Appendix D: The Replication Crisis Timeline
Key events in the discovery, investigation, and reform of psychology's methodological problems.
| Year | Event | Significance |
|---|---|---|
| 1979 | Rosenthal coins "file drawer problem" | First identification of publication bias |
| 1998 | Baumeister publishes ego depletion study | Launches a 200+ study program that later fails to replicate |
| 2005 | Ioannidis: "Why Most Published Research Findings Are False" | Meta-science paper (not psychology-specific) raising alarm about false positive rates |
| 2008 | Pashler et al. review learning styles | Concludes no adequate evidence for the meshing hypothesis |
| 2010 | Bem submits precognition paper to JPSP | Uses standard methods to find "evidence" for psychic powers |
| 2011 | Bem publishes "Feeling the Future" | The paper that catalyzed the crisis — standard methods producing impossible results |
| 2011 | Simmons, Nelson, & Simonsohn: "False-positive psychology" | Demonstrates how flexible analysis produces evidence for anything (Beatles song making you younger) |
| 2011 | Diederik Stapel fraud revealed | Prominent social psychologist fabricated data across dozens of papers |
| 2012 | Doyen et al. fail to replicate elderly priming | First high-profile replication failure of a landmark social psychology finding |
| 2012 | Nosek founds Center for Open Science | Infrastructure for pre-registration and open science practices |
| 2013 | Open Science Framework (OSF) launches | Platform for pre-registration and open data |
| 2013 | Shanks et al.: 9 experiments failing to replicate professor priming | Systematic dismantling of social priming |
| 2014 | Carter & McCullough: ego depletion publication bias | Meta-analysis showing the ego depletion literature was inflated by bias |
| 2014 | Ranehill et al. fail to replicate power posing | 200-participant study finds no hormonal effects |
| 2015 | Open Science Collaboration: "Estimating the reproducibility" | Only 36% of 100 tested findings replicate — the landmark paper |
| 2015 | Many Labs 1 published | Large-scale multi-lab replication of 13 classic findings; some replicate, some don't |
| 2016 | Hagger et al.: ego depletion RRR | 23 labs, 2,141 participants, d = 0.04 — the flagship finding collapses |
| 2016 | Carney publicly retracts support for power posing | First author of original paper says she no longer believes the effect is real |
| 2016 | FTC fines Lumosity $2 million | Federal action against brain training claims |
| 2017 | Many Labs 2 published | 28 findings tested; roughly half replicate |
| 2018 | Watts, Duncan, & Quan: marshmallow test replication | Effect substantially reduced when controlling for SES |
| 2018 | Sisk et al.: growth mindset meta-analyses | Small effects (r = 0.10; intervention d = 0.08) |
| 2019 | Yeager et al.: national growth mindset study | d = 0.03 overall — published in Nature |
| 2019 | Many Labs 5 published | Replication rate continues to show substantial non-replication |
| 2020s | Pre-registration becomes increasingly standard | New studies are more often pre-registered, improving reliability |
| 2022 | Moncrieff et al.: serotonin hypothesis umbrella review | No consistent evidence for the serotonin theory of depression |
| 2023+ | Registered Reports adopted by 300+ journals | The reform movement reaches critical mass |
What the Timeline Shows
Phase 1 (1979–2010): The Problem Accumulates. Publication bias, small samples, and flexible analysis produce a literature that overrepresents positive findings.

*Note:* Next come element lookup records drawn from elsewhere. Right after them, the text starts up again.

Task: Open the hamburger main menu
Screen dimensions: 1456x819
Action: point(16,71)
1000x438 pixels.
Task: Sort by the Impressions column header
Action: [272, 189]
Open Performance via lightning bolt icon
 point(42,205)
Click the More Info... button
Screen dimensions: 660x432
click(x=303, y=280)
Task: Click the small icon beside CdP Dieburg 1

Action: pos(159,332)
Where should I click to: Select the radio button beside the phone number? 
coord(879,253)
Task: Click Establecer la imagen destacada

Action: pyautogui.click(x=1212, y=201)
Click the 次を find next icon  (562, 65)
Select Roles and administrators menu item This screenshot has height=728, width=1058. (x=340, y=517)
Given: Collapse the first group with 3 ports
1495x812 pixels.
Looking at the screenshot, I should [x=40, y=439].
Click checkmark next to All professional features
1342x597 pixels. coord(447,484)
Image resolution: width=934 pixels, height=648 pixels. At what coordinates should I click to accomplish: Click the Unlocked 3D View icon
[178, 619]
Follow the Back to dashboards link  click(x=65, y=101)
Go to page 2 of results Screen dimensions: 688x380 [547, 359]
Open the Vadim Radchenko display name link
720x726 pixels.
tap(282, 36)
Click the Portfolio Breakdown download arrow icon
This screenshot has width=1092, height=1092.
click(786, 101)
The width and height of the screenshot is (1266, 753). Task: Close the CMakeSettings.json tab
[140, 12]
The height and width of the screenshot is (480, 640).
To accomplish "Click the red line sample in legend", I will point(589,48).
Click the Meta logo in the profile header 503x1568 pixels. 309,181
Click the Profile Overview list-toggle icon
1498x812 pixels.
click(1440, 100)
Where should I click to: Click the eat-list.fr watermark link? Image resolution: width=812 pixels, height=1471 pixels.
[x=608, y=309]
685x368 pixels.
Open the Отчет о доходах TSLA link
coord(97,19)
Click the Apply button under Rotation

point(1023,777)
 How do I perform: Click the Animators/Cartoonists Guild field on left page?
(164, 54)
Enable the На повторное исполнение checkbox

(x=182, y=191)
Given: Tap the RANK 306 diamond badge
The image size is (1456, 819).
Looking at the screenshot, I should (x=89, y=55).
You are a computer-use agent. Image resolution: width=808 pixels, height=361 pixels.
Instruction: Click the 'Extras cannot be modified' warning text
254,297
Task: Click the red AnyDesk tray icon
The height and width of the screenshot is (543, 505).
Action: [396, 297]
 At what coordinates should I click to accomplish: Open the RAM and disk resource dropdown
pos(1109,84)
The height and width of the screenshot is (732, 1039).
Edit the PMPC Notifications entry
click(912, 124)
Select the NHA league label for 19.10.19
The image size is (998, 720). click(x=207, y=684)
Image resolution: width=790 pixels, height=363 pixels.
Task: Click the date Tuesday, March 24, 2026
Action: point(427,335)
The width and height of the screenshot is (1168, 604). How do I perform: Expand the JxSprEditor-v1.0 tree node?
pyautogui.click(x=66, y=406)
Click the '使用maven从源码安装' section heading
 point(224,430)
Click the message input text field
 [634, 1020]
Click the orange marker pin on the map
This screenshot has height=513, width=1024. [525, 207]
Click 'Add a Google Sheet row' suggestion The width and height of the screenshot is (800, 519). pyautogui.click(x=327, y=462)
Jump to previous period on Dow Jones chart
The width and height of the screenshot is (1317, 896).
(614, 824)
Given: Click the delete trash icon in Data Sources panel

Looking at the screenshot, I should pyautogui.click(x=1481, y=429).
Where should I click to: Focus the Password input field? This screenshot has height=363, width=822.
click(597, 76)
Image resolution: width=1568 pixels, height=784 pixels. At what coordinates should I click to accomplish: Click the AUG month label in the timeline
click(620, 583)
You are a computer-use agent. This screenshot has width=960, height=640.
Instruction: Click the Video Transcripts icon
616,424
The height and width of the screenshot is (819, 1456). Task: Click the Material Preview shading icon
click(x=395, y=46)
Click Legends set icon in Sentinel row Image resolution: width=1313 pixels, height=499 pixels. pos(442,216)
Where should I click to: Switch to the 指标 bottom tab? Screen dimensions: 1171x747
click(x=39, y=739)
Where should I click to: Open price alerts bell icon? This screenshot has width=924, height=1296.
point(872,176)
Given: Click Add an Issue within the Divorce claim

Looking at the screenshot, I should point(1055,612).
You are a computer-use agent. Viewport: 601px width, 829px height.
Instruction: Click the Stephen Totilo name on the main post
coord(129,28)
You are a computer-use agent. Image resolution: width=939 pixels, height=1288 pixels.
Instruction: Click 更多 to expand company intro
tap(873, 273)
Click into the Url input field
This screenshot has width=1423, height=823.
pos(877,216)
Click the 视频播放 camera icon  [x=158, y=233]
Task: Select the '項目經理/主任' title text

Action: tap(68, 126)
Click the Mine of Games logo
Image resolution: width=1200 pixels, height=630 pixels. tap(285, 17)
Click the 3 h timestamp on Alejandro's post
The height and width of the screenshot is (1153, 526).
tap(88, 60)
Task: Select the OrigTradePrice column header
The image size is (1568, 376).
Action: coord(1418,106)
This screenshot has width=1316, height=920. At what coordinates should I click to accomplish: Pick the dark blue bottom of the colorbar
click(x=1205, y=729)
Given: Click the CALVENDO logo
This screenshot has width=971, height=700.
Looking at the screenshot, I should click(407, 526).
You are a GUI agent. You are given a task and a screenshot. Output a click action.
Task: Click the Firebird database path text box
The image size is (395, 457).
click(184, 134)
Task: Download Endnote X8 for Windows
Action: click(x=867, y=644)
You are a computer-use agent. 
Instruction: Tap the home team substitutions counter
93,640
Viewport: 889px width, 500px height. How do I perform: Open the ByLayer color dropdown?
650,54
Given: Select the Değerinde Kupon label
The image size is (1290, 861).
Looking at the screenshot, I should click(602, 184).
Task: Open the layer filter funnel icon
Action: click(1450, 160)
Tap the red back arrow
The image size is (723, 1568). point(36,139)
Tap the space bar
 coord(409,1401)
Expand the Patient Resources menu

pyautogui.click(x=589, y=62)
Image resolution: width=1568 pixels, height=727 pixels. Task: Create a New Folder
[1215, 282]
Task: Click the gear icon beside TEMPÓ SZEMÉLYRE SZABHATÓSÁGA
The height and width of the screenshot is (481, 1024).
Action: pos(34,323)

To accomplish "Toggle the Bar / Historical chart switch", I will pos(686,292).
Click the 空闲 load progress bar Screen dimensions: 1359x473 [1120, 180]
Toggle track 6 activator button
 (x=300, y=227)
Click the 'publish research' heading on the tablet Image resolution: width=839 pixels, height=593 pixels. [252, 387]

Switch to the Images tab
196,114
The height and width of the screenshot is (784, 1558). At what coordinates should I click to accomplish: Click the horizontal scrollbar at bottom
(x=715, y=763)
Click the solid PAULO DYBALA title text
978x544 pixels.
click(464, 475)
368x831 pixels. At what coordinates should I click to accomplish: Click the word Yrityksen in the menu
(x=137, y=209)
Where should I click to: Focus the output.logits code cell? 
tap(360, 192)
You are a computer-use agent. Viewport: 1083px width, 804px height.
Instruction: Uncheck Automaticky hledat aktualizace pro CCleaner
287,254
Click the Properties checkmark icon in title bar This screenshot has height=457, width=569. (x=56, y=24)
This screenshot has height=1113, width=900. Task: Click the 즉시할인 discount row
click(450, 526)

Phase 2 (2011–2015): The Crisis Erupts. Bem's paper, the Stapel fraud, and the OSC replication project reveal the scale of the problem.
Phase 3 (2016–present): Reform and Recovery. Pre-registration, Registered Reports, open data, and large-scale replications become standard. The field is producing more reliable new knowledge while reckoning with the unreliability of the legacy literature.
The crisis is not over. The legacy literature remains biased. But the direction is clearly toward better methods and more reliable science.